* Exercise instructions
All entries are to be returned verbatim.

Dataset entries

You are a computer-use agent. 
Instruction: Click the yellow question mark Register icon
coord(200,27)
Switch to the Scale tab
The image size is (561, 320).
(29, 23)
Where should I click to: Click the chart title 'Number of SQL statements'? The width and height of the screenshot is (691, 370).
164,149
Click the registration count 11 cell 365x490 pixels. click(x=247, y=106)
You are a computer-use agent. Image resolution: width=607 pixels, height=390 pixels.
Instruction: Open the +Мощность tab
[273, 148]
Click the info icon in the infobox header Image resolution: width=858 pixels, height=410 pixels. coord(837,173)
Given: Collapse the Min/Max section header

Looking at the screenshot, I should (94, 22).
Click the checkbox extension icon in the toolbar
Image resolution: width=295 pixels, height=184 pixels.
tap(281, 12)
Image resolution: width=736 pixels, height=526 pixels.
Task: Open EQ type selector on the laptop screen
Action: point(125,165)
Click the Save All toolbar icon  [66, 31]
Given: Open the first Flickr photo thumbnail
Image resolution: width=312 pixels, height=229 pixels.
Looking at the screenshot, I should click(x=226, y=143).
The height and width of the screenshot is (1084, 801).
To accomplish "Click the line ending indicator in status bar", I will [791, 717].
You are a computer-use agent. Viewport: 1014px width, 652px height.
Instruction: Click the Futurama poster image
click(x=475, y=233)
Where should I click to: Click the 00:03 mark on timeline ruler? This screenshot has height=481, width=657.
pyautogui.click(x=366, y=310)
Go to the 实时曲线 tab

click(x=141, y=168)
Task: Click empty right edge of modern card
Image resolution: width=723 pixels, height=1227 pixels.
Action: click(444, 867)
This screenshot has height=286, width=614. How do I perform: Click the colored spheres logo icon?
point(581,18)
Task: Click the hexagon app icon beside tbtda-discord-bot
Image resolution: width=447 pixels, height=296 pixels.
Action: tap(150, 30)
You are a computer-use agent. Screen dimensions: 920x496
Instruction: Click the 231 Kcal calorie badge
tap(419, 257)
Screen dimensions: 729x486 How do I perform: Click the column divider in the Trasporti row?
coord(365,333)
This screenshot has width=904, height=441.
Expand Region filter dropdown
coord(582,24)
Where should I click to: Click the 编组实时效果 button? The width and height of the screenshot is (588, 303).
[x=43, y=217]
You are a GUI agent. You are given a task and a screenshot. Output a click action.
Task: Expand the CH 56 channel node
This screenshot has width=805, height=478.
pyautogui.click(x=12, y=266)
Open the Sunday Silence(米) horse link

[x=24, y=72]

* Completed exercise
You are a computer-use agent. 
Instruction: Click the yellow question mark Register icon
coord(200,27)
Switch to the Scale tab
The image size is (561, 320).
(29, 23)
Where should I click to: Click the chart title 'Number of SQL statements'? The width and height of the screenshot is (691, 370).
164,149
Click the registration count 11 cell 365x490 pixels. click(x=247, y=106)
You are a computer-use agent. Image resolution: width=607 pixels, height=390 pixels.
Instruction: Open the +Мощность tab
[273, 148]
Click the info icon in the infobox header Image resolution: width=858 pixels, height=410 pixels. coord(837,173)
Given: Collapse the Min/Max section header

Looking at the screenshot, I should (94, 22).
Click the checkbox extension icon in the toolbar
Image resolution: width=295 pixels, height=184 pixels.
tap(281, 12)
Image resolution: width=736 pixels, height=526 pixels.
Task: Open EQ type selector on the laptop screen
Action: point(125,165)
Click the Save All toolbar icon  [66, 31]
Given: Open the first Flickr photo thumbnail
Image resolution: width=312 pixels, height=229 pixels.
Looking at the screenshot, I should click(x=226, y=143).
The height and width of the screenshot is (1084, 801).
To accomplish "Click the line ending indicator in status bar", I will [791, 717].
You are a computer-use agent. Viewport: 1014px width, 652px height.
Instruction: Click the Futurama poster image
click(x=475, y=233)
Where should I click to: Click the 00:03 mark on timeline ruler? This screenshot has height=481, width=657.
pyautogui.click(x=366, y=310)
Go to the 实时曲线 tab

click(x=141, y=168)
Task: Click empty right edge of modern card
Image resolution: width=723 pixels, height=1227 pixels.
Action: click(444, 867)
This screenshot has height=286, width=614. How do I perform: Click the colored spheres logo icon?
point(581,18)
Task: Click the hexagon app icon beside tbtda-discord-bot
Image resolution: width=447 pixels, height=296 pixels.
Action: tap(150, 30)
You are a computer-use agent. Screen dimensions: 920x496
Instruction: Click the 231 Kcal calorie badge
tap(419, 257)
Screen dimensions: 729x486 How do I perform: Click the column divider in the Trasporti row?
coord(365,333)
This screenshot has width=904, height=441.
Expand Region filter dropdown
coord(582,24)
Where should I click to: Click the 编组实时效果 button? The width and height of the screenshot is (588, 303).
[x=43, y=217]
You are a GUI agent. You are given a task and a screenshot. Output a click action.
Task: Expand the CH 56 channel node
This screenshot has width=805, height=478.
pyautogui.click(x=12, y=266)
Open the Sunday Silence(米) horse link

[x=24, y=72]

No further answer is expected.